Mais dire homosexuel celui qui pose des « actes d’homosexualité », et hétérosexuel celui qui n’en pose pas, ne peut pas non plus rendre compte du réel. Kinsey insiste, dans son Enquête sur le comportement sexuel de l’homme : « l’enquête montre que la vie sexuelle d’une fraction considérable de la population est un mélange d’expérience homosexuelle et d’expérience hétérosexuelle » (803). Le chercheur américain est ainsi amené à proposer un classement en sept points afin de mieux se calquer sur « la continuité des gradations qui séparent les individus exclusivement hétérosexuels et les individus exclusivement homosexuels » :

0. Catégorie où sont classés les individus qui ne se « livrent à aucun attouchement générateur d’excitation sexuelle ou d’orgasme » avec des personnes de leur sexe, et qui n’éprouvent aucune réaction psychique envers elles. Les relations et les rapports sociosexuels ont lieu exclusivement avec des individus de sexe opposé.
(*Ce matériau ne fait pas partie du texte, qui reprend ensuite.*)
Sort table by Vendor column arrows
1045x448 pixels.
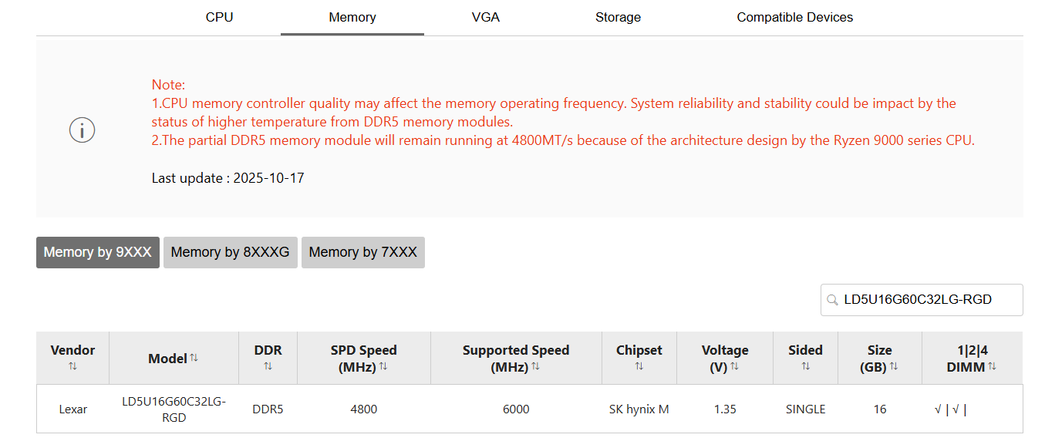click(72, 366)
  1. Les rapports homosexuels sont accidentels, ou il n’y a que des réactions psychiques accidentelles. Les relations et les rapports sociosexuels se polarisent en très grande partie sur les individus de sexe opposé.
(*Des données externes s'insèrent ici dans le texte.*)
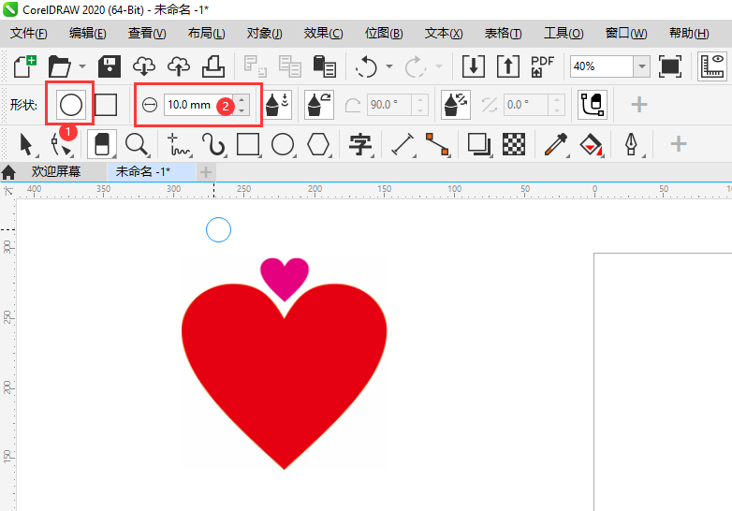
Task: Select the Pick arrow tool
Action: (26, 144)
  2. Les expériences homosexuelles sont plus qu’accidentelles, et, si les relations hétérosexuelles l’emportent encore, les individus réagissent d’une manière assez précise aux stimulants homosexuels.

  3. Les individus de cette catégorie sont à la fois homosexuels et hétérosexuels dans leur activité et – ou – par leurs réactions psychiques, à égalité, même si pour des raisons conjoncturelles ils peuvent avoir choisi à un moment donné une pratique exclusive ou dominante.

  4. Catégorie symétrique de 2, avec dominante homosexuelle et activité hétérosexuelle plus qu’accidentelle.

  5. Symétrique de 1.

  6. Homosexualité exclusive, tant psychique que en actes  (805-807).

La réalité sexuelle humaine apparaît ainsi bien plus complexe que ne le laissait supposer la dichotomie théorique ; et l’application aveugle du texte du Catéchisme, pris à la lettre, conduirait à placer la quasi totalité de la population dans le groupe homosexuel, puisqu’elle pose ou a posé des « actes d’homosexualité ».

Dans ces conditions, imaginer les homosexuels comme une minorité anormale serait ne tenir aucun compte de la réalité sociale. Kinsey semble plus proche du raisonnement objectif quand il conclut : « cela suppose que l’aptitude d’un individu à répondre de façon érotique à un stimulant quelconque (que ce dernier soit fourni par une autre personne du même sexe ou du sexe opposé) est fondamentale à l’espèce » (826).

Il faut finir par se faire à l’idée que dans l’espèce humaine la sexualité n’a pas d’objet prescrit. C’est la rançon du passage de l’animalité à l’humanité.

C’est notre dignité d’êtres humains.